A view of last summer's logging from one of the lifts on Apex Mountain. Plans to expand the cutblock have been put off for now.

A view of last summer's logging from one of the lifts on Apex Mountain. Plans to expand the cutblock have been put off for now.

Apex view intact for now

Property owners at Apex Mountain have won a stay of execution for a highly visible stand of trees that was scheduled for harvesting.

Property owners at Apex Mountain have won a stay of execution for a highly visible stand of trees that was scheduled for harvesting.

The 21-hectare cutblock on Green Mountain, easily seen from the ski slopes on Apex, will be left alone while Sn’pink’tn Forestry, which had intended to log there, re-evaluates its plan.

That was one of the concessions contained in a five-party memorandum of understanding signed in late July and requested by the Apex Property Owners Association, which was concerned about visual and environmental impacts of logging in the area.

“It’s very positive progress. We’re very pleased with how Sn’pink’tn has stepped up,” said Jeff Brown, who chaired a committee formed by the property owners to press for the halt to logging activity.

“It was good to get everybody at the table and all talking the same language”

Sn’pink’tn, which is owned by the Penticton Indian Band, has a licence to harvest timber that’s been affected by pine beetles.

The first part of the block on Green Mountain was clearcut last summer to preserve what value was left in the trees there.

The company had planned to finish off the final 21 hectares this summer, but agreed in June to a 30-day moratorium, which preceded the MOU, partly in response to property owners’ concerns.

Sn’pink’tn didn’t return a call for comment, but the MOU states the company was planning modifications to its plan for the cutblock “because of changing dynamics of managing the mountain pine beetle epidemic within the area including the reduction in beetle activity recognized in the fall of 2012.”

The region is covered by the Okanagan-Shuswap Land and Resource Management Plan, which suggests visual quality objectives be kept in mind while planning any resource extraction in recreational areas such as  Apex.

Those objectives for the original cutblock “were exceeded to address active beetle attack conditions at the time of the cutting permit approval,” according to the MOU.

### Check your understanding
**a.** Return the passage of the Apex Mountain logging article word for word, starting at "The 21-hectare cutblock" and ending at "re-evaluates its plan.".
**b.** List every organization named in the Apex Mountain logging article.
The items placed after the Apex Mountain logging article are not needed for this work.

### Data excerpts
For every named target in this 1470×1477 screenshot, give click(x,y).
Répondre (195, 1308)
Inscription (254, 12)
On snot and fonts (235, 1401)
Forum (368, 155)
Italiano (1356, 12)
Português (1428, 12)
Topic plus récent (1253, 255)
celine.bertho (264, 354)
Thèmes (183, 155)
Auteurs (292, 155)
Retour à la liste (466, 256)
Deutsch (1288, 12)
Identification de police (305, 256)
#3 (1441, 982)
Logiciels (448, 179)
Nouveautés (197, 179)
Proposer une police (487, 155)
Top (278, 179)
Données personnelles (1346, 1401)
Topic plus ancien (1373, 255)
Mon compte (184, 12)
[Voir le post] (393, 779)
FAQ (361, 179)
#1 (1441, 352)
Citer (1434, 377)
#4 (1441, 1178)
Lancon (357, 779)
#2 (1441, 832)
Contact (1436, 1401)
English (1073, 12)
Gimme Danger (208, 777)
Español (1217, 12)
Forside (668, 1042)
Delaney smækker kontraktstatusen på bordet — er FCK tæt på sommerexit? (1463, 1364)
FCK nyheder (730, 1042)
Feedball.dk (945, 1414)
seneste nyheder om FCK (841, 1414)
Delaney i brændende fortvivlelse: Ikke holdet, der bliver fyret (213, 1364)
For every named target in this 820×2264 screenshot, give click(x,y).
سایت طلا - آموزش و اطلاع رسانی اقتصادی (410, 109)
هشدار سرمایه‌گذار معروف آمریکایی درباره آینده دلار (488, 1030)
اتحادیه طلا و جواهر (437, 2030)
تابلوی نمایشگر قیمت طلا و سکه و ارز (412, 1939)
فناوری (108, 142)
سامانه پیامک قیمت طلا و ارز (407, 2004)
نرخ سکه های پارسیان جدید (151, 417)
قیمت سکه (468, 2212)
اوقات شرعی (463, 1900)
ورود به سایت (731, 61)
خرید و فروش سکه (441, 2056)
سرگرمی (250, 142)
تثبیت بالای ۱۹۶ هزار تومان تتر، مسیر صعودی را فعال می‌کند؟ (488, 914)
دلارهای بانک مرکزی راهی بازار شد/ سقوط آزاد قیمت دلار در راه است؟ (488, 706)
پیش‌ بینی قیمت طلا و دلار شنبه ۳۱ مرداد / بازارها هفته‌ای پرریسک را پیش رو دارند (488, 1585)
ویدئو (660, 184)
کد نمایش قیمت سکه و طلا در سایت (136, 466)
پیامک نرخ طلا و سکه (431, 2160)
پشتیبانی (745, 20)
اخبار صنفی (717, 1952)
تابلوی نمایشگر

### Solutions to each task
**a.**
The 21-hectare cutblock on Green Mountain, easily seen from the ski slopes on Apex, will be left alone while Sn’pink’tn Forestry, which had intended to log there, re-evaluates its plan.

**b.**
Sn’pink’tn Forestry
Apex Property Owners Association
Penticton Indian Band